Celta Vigo vs Osasuna: Duel Taktik di Balaídos

Ilustrasi, Celta Vigo vs Osasuna pada laga putaran pertama LaLiga 2026/2027 di Estadio ABANCA-Balaídos, Jumat (28/8/2026) pukul 01.30 WIB. (foto:wikipedia/mistar)
Pematangsiantar, MISTAR.ID (27/8/2026) — RC Celta de Vigo menghadapi CA Osasuna pada laga putaran pertama LaLiga 2026/2027 di Estadio ABANCA-Balaídos, Jumat (28/8/2026) pukul 01.30 WIB.
Pertandingan ini menjadi kesempatan bagi kedua tim untuk meraih kemenangan pertama setelah sama-sama membuka musim dengan hasil imbang tanpa gol.
Celta bermain 0-0 saat bertandang ke markas Valencia, sedangkan Osasuna juga ditahan Levante dengan skor serupa. Karena itu, duel di Balaídos diperkirakan menjadi pertarungan menarik antara penguasaan bola Celta dan permainan lebih langsung milik Osasuna.
Celta Andalkan Penguasaan Bola
Di bawah Claudio Giráldez, Os Celestes dikenal mengandalkan sirkulasi bola dan pergerakan dinamis untuk membangun serangan.
Saat menghadapi Valencia, Celta mencatat sekitar 56 persen penguasaan bola. Namun, dominasi tersebut belum sepenuhnya menghasilkan peluang berkualitas.
Persoalan di sepertiga akhir lapangan menjadi pekerjaan rumah Celta. Bermain di hadapan pendukung sendiri, mereka perlu meningkatkan penetrasi sekaligus efektivitas penyelesaian akhir.
Pergerakan pemain dari lini kedua dan pemanfaatan ruang di half-space berpotensi menjadi kunci untuk membongkar pertahanan Osasuna.

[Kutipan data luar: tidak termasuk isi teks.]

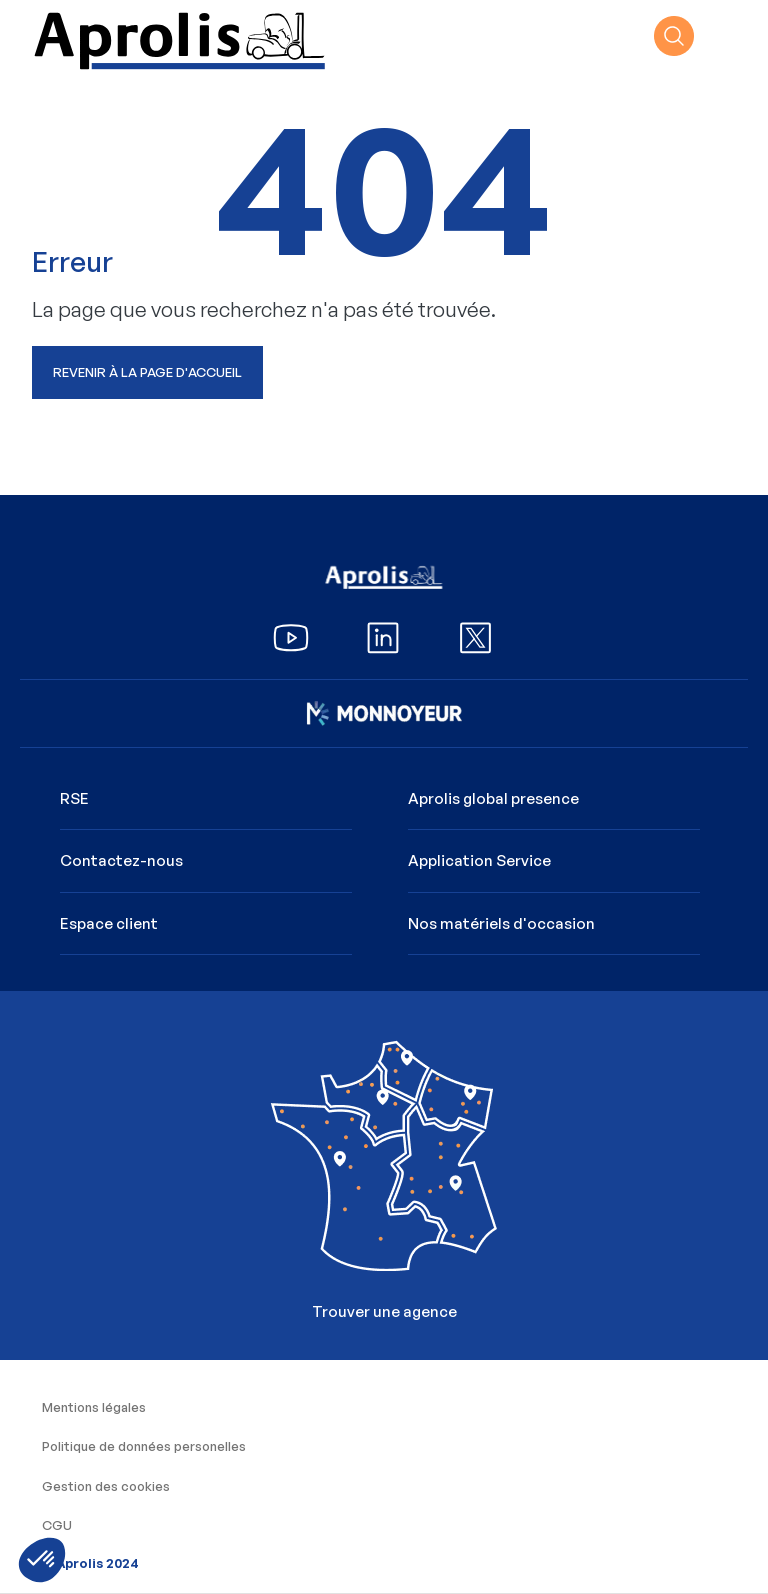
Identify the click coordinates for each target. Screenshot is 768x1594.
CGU (57, 1525)
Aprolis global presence (493, 798)
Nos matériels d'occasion (501, 923)
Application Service (479, 860)
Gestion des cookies (106, 1486)
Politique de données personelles (144, 1446)
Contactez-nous (121, 860)
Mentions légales (94, 1407)
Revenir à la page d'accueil (147, 372)
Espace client (109, 923)
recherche (674, 36)
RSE (74, 798)
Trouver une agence (383, 1168)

Osasuna Punya Ancaman dari Bola Mati
Osasuna membawa pendekatan yang lebih direct. Saat menghadapi Levante, Los Rojillos melepaskan 12 tembakan dan tujuh di antaranya tepat sasaran.

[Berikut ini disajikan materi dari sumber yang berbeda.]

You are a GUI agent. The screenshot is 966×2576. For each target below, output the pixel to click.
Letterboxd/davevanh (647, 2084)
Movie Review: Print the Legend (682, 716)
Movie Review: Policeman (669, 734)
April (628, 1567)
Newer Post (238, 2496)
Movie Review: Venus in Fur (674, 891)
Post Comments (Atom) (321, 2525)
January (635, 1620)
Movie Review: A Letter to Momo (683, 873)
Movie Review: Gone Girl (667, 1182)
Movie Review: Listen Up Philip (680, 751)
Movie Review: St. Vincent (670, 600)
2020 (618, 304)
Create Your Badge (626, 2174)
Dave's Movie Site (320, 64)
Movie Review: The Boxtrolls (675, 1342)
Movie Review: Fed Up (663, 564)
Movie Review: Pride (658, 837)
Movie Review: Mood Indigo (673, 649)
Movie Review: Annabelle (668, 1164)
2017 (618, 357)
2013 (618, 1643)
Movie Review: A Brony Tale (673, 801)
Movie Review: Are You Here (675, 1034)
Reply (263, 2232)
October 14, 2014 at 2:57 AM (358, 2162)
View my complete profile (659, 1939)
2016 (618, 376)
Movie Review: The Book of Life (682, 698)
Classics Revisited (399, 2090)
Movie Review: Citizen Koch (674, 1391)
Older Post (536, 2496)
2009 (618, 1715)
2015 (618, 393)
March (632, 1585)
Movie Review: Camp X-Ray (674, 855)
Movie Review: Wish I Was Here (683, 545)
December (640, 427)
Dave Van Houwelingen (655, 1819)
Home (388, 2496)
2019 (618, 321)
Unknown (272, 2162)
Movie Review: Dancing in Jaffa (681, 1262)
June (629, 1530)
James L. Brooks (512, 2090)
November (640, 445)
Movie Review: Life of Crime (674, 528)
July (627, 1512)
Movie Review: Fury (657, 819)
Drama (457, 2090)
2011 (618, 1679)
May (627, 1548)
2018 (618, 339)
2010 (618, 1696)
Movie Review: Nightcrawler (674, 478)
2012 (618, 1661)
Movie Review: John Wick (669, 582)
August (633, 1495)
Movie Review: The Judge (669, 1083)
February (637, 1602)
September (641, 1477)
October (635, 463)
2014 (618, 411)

Volume serangan tersebut menunjukkan kemampuan Osasuna menciptakan tekanan. Namun, efektivitas menjadi persoalan setelah mereka gagal mencetak gol.
Bola mati juga layak mendapat perhatian. Dengan pemain seperti Ante Budimir yang kuat dalam duel udara, situasi sepak pojok dan tendangan bebas dapat menjadi salah satu senjata utama Osasuna.
Budimir Jadi Ancaman Utama
Ante Budimir memiliki catatan bagus ketika menghadapi Celta. Penyerang Kroasia itu telah mencetak enam gol dalam 13 pertemuan melawan Os Celestes.
Bahkan, Budimir mencetak gol ketika Osasuna menang 2-1 di Balaídos pada Februari 2026.
Catatan tersebut membuat lini belakang Celta harus memberikan perhatian ekstra, terutama dalam mengantisipasi crossing, second ball, dan situasi bola mati.
Gol Pertama Bisa Menentukan
Salah satu aspek penting dalam laga ini adalah siapa yang mampu mencetak gol lebih dahulu.
Jika Celta membuka keunggulan, Osasuna dipaksa bermain lebih terbuka. Kondisi tersebut dapat menciptakan ruang bagi serangan kombinasi tuan rumah.
Sebaliknya, keunggulan Osasuna bisa mengubah pertandingan menjadi skenario yang lebih menguntungkan Los Rojillos. Celta harus meningkatkan intensitas serangan, sementara Osasuna dapat menunggu kesempatan melalui transisi cepat.
Karena kedua tim sama-sama belum mencetak gol pada laga pembuka, gol pertama berpotensi memiliki pengaruh besar terhadap jalannya pertandingan.
Duel Kontrol vs Efisiensi
Celta kemungkinan lebih dominan dalam possession, sementara Osasuna berpotensi mengandalkan serangan langsung, crossing, dan bola mati.
Pertarungan di lini tengah pun menjadi krusial. Celta harus mampu menjaga penguasaan sekaligus mencegah kehilangan bola yang dapat membuka ruang bagi transisi Osasuna.
Di sisi lain, Los Rojillos perlu memanfaatkan setiap kesempatan ketika berhasil melewati pressing Celta.
Pada akhirnya, duel di Balaídos bukan hanya soal siapa yang lebih banyak menguasai bola. Efektivitas di sepertiga akhir, kualitas transisi, serta kemampuan memanfaatkan bola mati dapat menjadi faktor penentu kemenangan.